# Forecasting Pipeline

In this notebook we create a pipeline for Forcasting 11,973 ARIMA models. The training and scoring of these models was completed in the Training and Scoring notebooks in this repository. We will set up the Pipeline for forecasting given the desired forecasting horizon. We utitlize the [ParallelRunStep](https://docs.microsoft.com/en-us/python/api/azureml-contrib-pipeline-steps/azureml.contrib.pipeline.steps.parallel_run_step.parallelrunstep?view=azure-ml-py) to parallelize the process. For more information about the Data and Models refer to the Data Preparation and Training Notebooks. 

# Prerequisites 

This example runs on an Azure Machine Learning Notebook VM. We are calling models that have **already been trained and registered** to the Workspace. If you have already run the Environment Setup and Training Pipeline notebooks or you have an AML Notebook set up with Models registered to the Workspace you are all set. 

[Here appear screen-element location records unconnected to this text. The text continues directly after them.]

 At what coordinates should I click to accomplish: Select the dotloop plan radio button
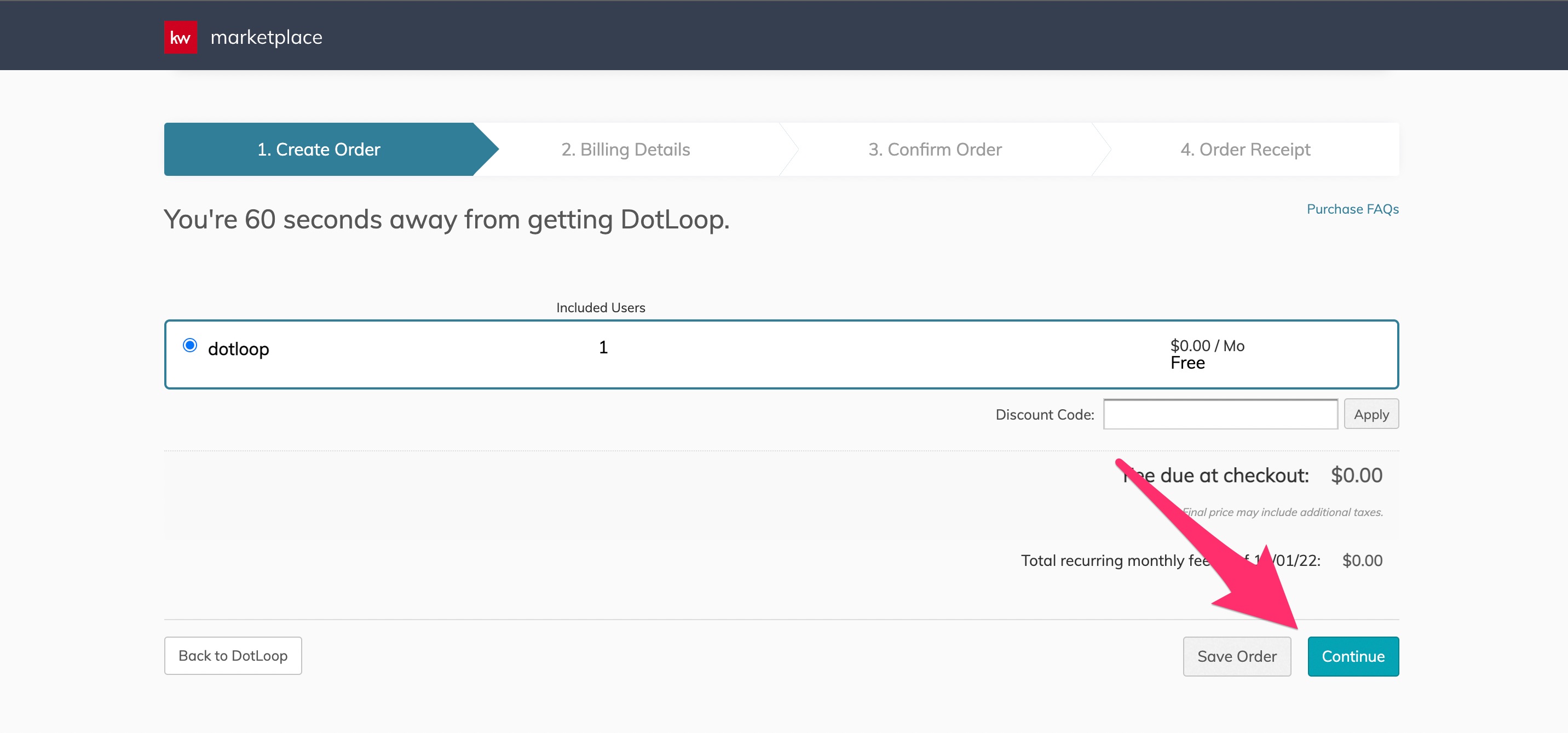coord(191,346)
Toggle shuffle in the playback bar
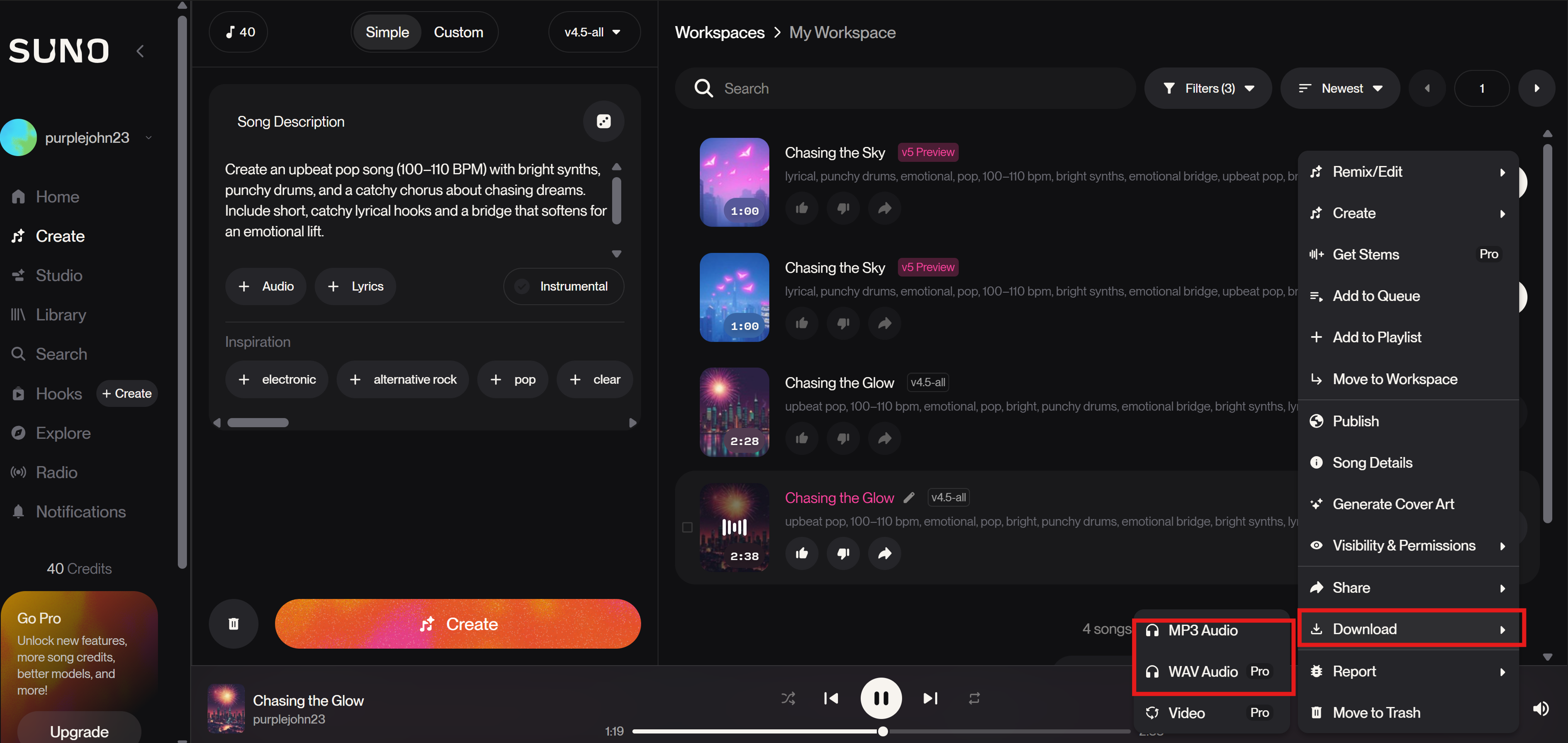Screen dimensions: 1568x743 [x=788, y=698]
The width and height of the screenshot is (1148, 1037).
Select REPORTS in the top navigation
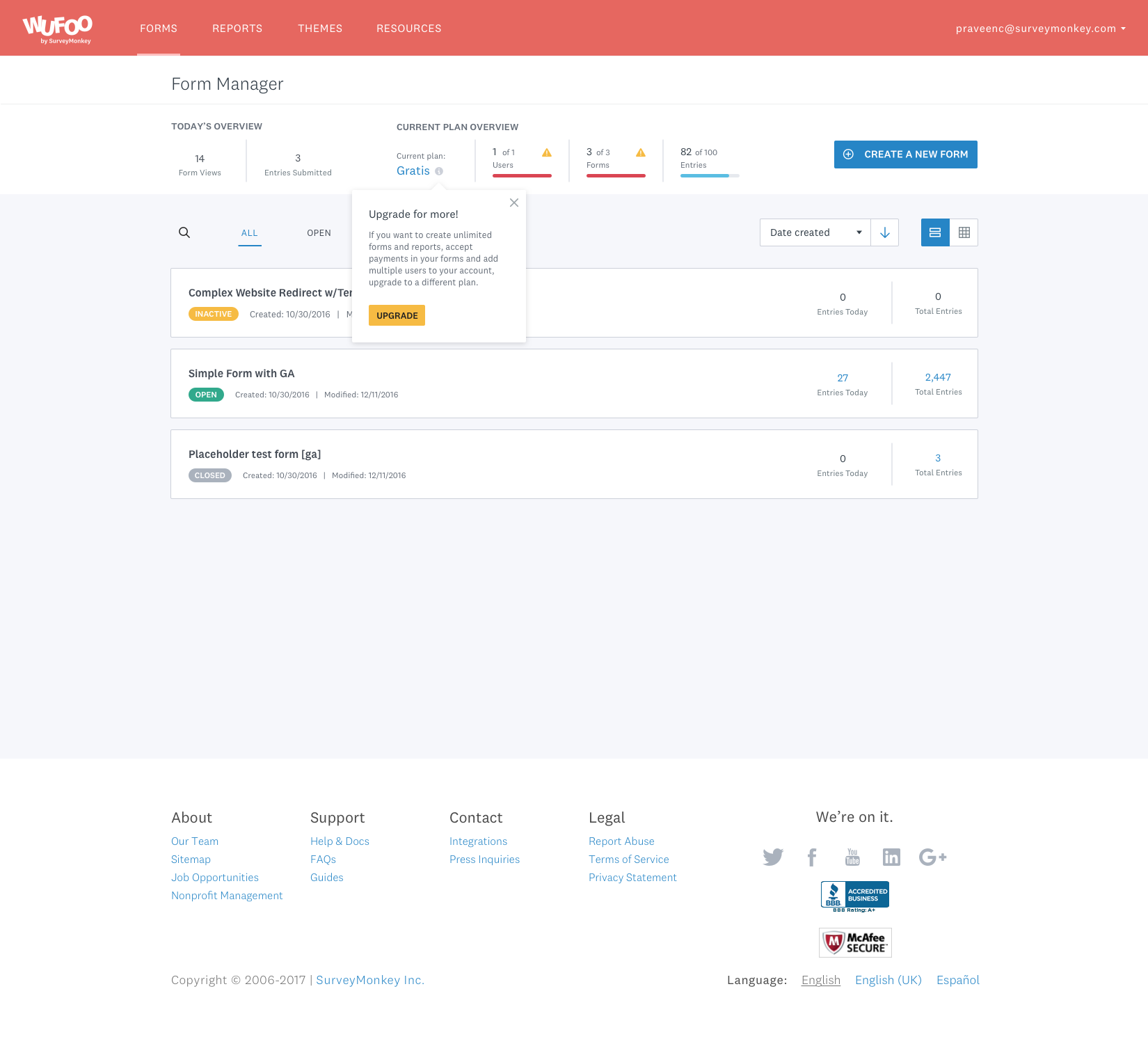pos(237,29)

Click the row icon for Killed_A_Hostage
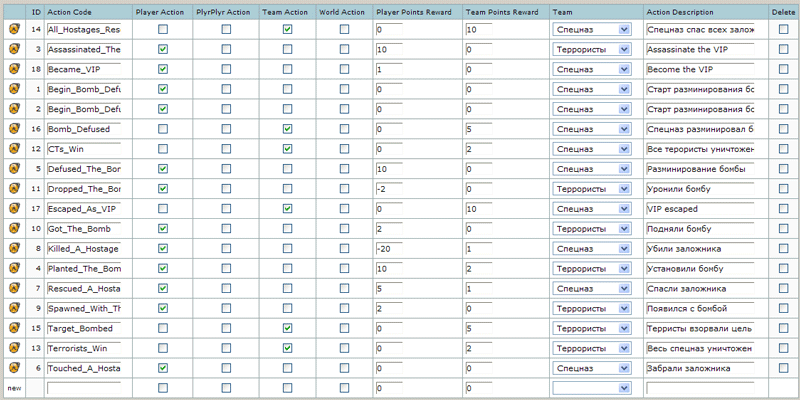(14, 249)
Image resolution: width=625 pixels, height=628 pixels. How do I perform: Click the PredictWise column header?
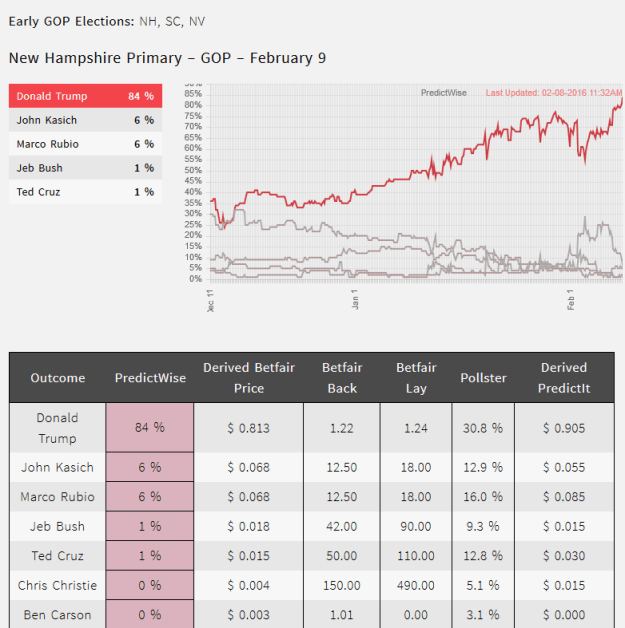coord(150,378)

## Call the Workspace, Datastore, and Compute

As we did in the Training Pipeline notebook, we need to call the Workspace. We also want to create variables for the datastore and compute cluster. 

### Connect to the workspace
Create a workspace object. *Workspace.from_config()* reads the config.json file and loads the details into an object named ws. 

In [None]:
from azureml.core import Workspace 

# ws = Workspace(subscription_id="bbd86e7d-3602-4e6d-baa4-40ae2ad9303c", resource_group="ManyModelsSA", workspace_name="ManyModelsSAv1")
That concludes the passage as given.